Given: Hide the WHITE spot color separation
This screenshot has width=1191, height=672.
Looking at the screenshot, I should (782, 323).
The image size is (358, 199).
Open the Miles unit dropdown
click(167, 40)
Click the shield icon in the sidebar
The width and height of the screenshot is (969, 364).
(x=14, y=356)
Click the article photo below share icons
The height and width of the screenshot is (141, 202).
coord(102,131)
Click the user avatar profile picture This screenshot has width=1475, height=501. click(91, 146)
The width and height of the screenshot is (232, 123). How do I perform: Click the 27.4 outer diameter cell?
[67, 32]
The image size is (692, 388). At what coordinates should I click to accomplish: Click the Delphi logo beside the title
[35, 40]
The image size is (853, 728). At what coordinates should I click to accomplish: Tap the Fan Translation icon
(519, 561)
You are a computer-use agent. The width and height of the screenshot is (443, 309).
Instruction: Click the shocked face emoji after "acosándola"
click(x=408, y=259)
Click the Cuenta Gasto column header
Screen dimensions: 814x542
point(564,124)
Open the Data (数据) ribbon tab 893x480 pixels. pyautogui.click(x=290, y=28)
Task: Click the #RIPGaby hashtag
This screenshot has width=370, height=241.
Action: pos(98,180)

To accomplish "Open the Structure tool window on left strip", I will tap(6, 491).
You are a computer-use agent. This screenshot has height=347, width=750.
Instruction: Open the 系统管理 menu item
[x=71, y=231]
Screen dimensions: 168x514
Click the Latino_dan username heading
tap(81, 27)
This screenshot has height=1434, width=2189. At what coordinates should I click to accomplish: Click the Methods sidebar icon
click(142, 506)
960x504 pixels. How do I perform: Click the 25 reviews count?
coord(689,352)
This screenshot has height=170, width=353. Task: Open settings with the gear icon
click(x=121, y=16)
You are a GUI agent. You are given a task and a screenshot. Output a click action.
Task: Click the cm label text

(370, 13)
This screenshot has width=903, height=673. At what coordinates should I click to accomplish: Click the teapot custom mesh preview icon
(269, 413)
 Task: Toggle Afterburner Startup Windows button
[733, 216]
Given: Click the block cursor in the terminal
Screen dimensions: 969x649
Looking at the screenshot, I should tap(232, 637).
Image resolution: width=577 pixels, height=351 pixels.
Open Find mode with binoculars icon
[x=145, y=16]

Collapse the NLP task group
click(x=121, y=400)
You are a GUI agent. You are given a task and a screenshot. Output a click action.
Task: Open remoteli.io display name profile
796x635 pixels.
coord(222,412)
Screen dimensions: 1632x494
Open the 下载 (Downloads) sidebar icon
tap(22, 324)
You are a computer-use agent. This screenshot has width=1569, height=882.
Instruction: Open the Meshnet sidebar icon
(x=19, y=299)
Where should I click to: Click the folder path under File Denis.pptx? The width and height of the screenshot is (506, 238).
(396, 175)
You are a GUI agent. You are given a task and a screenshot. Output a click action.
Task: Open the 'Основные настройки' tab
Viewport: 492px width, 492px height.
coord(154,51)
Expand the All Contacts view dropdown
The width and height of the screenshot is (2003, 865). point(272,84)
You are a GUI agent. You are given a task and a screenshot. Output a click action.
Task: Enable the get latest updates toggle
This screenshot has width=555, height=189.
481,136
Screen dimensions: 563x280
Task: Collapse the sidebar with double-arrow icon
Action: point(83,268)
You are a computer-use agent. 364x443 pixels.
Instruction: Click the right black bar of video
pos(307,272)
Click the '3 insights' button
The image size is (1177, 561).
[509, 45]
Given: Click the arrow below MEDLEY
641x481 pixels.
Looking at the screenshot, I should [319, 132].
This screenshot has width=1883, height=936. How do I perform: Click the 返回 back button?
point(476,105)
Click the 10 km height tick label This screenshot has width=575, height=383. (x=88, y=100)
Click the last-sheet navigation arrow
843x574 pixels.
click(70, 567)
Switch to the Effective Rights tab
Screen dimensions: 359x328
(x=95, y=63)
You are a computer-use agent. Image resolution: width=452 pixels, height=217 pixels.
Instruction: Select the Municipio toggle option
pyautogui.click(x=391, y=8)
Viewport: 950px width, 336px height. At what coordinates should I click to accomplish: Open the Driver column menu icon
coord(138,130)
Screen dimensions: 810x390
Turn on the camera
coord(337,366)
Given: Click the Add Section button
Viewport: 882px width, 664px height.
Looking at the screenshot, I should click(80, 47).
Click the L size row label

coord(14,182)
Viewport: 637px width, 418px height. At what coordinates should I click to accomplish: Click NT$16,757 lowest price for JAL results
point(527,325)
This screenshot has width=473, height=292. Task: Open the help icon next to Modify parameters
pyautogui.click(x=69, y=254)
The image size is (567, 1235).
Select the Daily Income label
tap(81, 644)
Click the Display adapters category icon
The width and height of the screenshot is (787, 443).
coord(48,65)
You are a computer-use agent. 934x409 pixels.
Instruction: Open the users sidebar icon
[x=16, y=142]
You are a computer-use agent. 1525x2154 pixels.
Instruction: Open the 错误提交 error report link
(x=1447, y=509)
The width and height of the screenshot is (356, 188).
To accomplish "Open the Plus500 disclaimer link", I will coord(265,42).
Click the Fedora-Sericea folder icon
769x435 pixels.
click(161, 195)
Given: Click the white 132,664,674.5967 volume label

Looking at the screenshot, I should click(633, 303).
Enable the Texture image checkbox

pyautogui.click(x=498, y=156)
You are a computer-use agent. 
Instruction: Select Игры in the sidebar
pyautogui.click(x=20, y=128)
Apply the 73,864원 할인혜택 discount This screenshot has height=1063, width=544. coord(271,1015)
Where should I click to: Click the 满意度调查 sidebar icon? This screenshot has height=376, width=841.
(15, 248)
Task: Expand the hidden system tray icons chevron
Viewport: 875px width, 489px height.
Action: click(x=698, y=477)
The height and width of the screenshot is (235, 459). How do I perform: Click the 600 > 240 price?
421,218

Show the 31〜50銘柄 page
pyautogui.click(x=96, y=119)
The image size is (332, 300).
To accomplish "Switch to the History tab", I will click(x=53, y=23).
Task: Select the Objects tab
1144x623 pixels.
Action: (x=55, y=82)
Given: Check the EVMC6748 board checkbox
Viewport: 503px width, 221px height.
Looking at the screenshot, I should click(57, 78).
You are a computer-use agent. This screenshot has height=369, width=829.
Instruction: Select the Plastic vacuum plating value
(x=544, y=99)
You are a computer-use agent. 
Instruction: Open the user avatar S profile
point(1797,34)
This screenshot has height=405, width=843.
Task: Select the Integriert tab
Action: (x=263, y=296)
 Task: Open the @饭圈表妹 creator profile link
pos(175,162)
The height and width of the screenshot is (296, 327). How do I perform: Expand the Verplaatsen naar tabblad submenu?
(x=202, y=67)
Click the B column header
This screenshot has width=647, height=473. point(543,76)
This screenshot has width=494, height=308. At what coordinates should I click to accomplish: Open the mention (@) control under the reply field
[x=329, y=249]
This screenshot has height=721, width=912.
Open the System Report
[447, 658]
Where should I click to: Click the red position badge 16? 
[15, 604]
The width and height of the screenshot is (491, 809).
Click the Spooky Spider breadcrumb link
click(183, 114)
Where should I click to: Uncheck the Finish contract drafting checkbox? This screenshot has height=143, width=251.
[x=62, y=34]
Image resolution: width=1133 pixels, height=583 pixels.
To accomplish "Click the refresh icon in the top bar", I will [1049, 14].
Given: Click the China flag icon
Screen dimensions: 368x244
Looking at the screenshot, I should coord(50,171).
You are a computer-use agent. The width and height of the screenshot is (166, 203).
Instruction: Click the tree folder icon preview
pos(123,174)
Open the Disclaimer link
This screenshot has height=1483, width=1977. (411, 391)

#####

Count the lines in the rows above that contain the string "Select", treating case as significant. Reply with the number alone.

6